CONSIGNE: Mettez en anglais cette phrase de l'extrait : « Le morceau original fut écrit et composé par Inoue Yōsui pour la chanteuse Nakamori Akina (中森明菜) en 1984. »

EXTRAIT:

En écrivant mon billet sur l’émission spéciale de KanJam avec Tokyo Jihen, je m’étais demandé quels pouvaient être les liens entre Sheena Ringo et King Gnu, le groupe de Daiki Tsuneta. Parmi les liens identifiés, l’emission nous mentionnait le fait que Sheena avait assisté à un concert de Daiki Tsuneta à Tokyo, quelques années avant la formation de King Gnu. On sait également que Tokyo Jihen a déjà été invité à l’émission Music Station en même temps que King Gnu (le 25 Décembre 2020). On a également déjà vu une photo réunissant Sheena et Tsuneta, photo qui a dû être prise au moment de l’émission KanJam bien que j’ai le sentiment qu’elle soit plus ancienne. En cherchant un peu plus, je vois que Sheena Ringo et King Gnu ont participé au même album hommage au chanteur et compositeur Inoue Yōsui (井上陽水), figure importante de la scène musicale japonaise. Le morceau Shōnen Jidai (少年時代) de Inoue Yōsui est tellement connu qu’il est en quelque sorte entré dans l’inconscient collectif japonais. Utada Hikaru interprète d’ailleurs ce morceau sur la compilation hommage. A vrai dire, ce genre de morceaux ne m’intéresse pas beaucoup et l’interprétation qu’elle en fait est plutôt peu inspirée. Je préfère à la rigueur la version plus récente de Suis du groupe Yorushika pour le nouveau film d’animation Luca produit par Pixar. L’album hommage à Inoue Yōsui s’intitule Inoue Yōsui Tribute (井上陽水トリビュート) et est sorti en Novembre 2019. J’y sélectionne trois morceaux que j’aime beaucoup, dont Kazari Janai no yo Namida ha (飾りじゃないのよ涙は) interprété par King Gnu. Le morceau original fut écrit et composé par Inoue Yōsui pour la chanteuse Nakamori Akina (中森明菜) en 1984. Inoue interpréta également lui-même ce morceau sur un album de reprise sorti la même année. Ce morceau sortit également en single beaucoup plus tard en 2002. L’interprétation par Daiki Tsuneta et Satoru Iguchi est très personnelle et on reconnaît tout de suite l’approche musicale de King Gnu, ce qui me plait beaucoup.

DONNÉES FOURNIES:

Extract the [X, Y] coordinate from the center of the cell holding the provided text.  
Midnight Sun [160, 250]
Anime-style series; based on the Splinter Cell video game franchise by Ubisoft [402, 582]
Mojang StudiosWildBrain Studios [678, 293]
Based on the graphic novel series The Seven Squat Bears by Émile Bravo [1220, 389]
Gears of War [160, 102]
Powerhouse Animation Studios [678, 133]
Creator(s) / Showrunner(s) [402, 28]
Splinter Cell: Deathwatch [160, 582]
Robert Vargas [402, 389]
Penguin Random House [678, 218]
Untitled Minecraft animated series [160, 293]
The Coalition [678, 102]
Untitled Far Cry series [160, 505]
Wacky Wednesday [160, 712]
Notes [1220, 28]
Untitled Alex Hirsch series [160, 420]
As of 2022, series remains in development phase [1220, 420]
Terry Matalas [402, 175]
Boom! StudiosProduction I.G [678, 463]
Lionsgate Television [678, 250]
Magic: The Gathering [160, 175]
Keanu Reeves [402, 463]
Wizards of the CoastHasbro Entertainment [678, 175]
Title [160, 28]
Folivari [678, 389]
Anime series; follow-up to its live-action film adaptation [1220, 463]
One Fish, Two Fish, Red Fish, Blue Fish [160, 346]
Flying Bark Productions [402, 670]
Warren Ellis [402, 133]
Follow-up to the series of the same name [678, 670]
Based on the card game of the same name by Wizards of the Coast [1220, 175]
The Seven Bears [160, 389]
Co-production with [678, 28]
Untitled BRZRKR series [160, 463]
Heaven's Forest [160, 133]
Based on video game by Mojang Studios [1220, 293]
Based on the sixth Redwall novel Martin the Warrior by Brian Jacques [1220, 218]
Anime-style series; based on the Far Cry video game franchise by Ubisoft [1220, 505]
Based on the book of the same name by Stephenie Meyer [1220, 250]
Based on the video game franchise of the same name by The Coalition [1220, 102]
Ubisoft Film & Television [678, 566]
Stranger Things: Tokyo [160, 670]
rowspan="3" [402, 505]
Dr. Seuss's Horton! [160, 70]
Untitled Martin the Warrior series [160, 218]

==

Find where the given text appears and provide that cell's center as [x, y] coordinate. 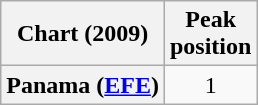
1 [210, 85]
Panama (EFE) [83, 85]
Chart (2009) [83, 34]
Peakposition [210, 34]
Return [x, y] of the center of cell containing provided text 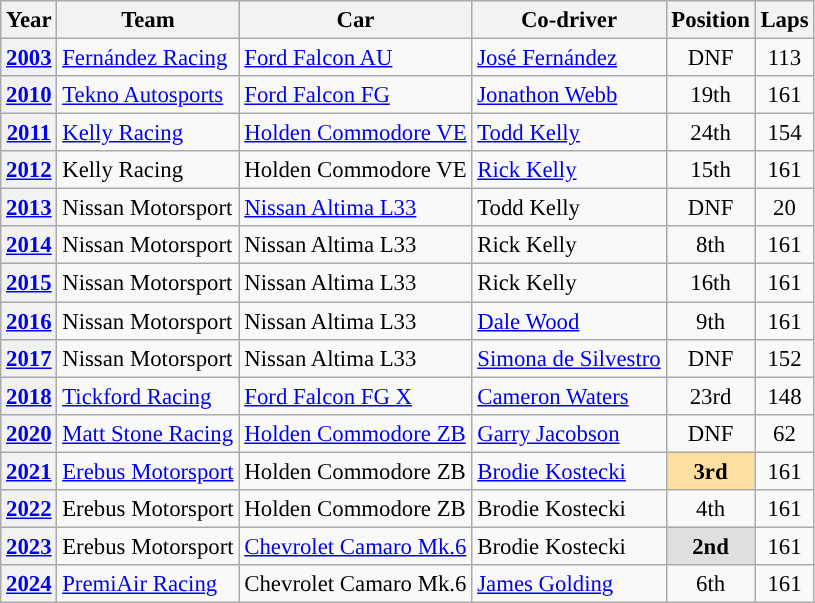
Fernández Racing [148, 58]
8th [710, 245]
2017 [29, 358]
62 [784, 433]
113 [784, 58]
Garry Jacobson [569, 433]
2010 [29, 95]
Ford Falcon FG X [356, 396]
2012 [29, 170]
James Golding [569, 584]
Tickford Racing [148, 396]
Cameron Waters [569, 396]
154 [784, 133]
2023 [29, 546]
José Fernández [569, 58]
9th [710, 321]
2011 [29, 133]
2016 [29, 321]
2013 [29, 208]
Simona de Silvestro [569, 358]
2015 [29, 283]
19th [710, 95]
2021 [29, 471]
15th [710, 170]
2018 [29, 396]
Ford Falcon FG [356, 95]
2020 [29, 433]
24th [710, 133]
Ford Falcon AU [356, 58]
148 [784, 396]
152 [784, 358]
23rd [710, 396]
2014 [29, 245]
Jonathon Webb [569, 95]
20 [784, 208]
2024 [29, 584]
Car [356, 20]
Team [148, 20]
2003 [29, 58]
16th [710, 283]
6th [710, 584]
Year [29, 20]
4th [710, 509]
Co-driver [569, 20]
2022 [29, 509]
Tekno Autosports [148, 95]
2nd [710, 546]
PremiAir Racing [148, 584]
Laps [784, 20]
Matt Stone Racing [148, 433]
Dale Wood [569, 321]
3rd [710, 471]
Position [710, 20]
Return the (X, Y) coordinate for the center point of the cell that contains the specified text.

---

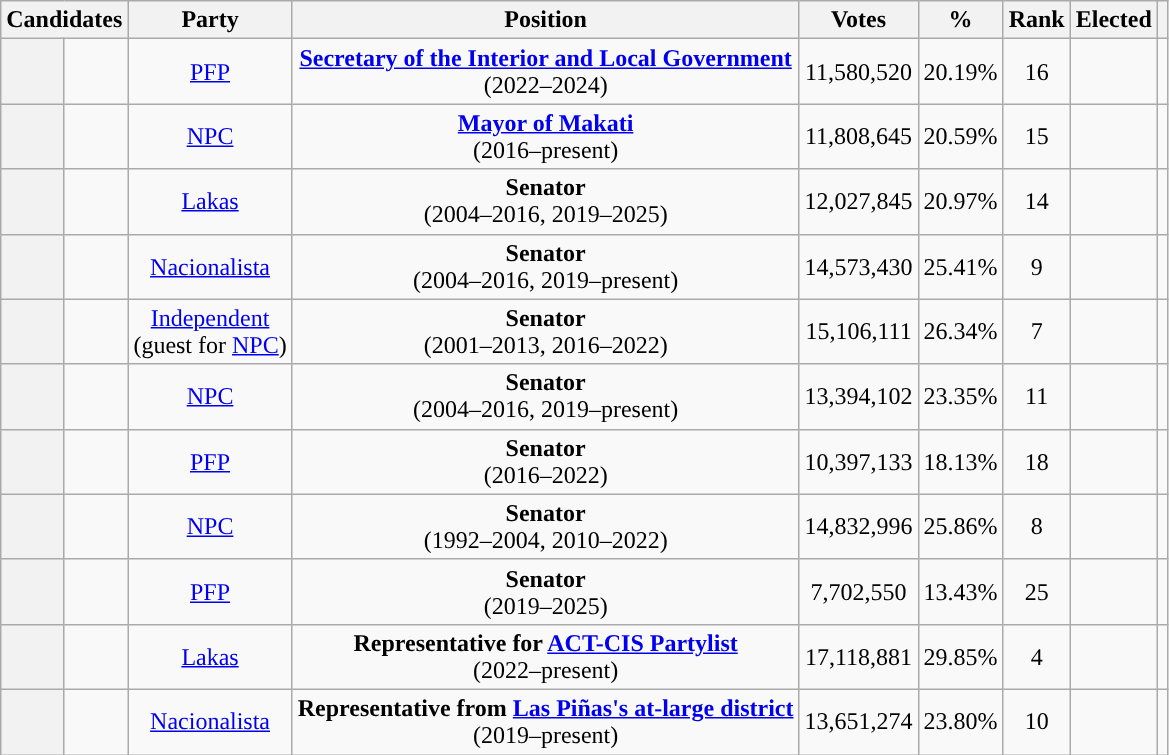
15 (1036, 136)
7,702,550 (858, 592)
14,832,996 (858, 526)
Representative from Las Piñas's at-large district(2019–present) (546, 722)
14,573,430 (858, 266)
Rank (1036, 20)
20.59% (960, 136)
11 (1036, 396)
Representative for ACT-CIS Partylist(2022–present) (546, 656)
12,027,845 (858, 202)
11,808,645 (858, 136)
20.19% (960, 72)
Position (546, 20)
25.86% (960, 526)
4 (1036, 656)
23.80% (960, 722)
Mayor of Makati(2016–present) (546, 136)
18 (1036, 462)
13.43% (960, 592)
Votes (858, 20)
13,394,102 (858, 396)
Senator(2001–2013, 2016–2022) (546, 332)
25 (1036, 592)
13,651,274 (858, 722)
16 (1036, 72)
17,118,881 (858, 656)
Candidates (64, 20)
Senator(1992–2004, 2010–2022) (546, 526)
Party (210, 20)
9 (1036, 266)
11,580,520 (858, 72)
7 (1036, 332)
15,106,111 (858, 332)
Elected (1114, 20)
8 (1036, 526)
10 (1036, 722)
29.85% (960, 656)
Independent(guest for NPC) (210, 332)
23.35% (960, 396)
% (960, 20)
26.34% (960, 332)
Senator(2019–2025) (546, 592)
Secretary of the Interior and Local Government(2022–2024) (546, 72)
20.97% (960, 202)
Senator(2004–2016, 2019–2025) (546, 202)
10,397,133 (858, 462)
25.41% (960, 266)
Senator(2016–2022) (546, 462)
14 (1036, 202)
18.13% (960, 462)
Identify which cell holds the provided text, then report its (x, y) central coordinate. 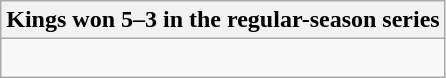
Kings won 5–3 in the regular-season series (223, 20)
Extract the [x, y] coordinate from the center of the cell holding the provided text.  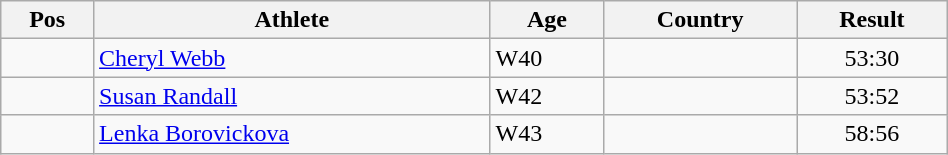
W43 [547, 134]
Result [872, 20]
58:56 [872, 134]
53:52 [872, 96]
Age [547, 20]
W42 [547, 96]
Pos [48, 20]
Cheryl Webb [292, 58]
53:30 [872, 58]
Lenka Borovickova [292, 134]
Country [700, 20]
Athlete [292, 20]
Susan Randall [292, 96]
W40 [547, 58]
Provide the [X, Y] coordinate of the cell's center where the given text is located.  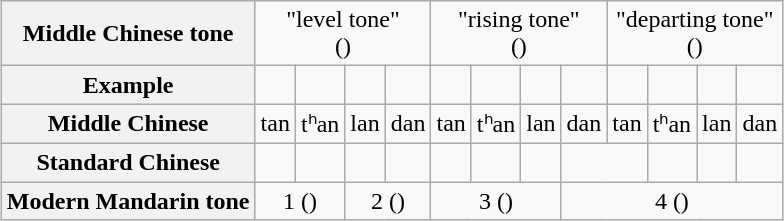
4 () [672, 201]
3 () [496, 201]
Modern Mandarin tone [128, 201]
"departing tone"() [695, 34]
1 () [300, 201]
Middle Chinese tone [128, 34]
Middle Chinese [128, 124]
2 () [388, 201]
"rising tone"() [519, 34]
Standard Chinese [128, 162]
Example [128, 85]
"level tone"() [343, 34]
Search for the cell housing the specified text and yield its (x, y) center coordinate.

CORRIGÉ: The original song was written and composed by Inoue Yōsui for the singer Nakamori Akina (中森明菜) in 1984.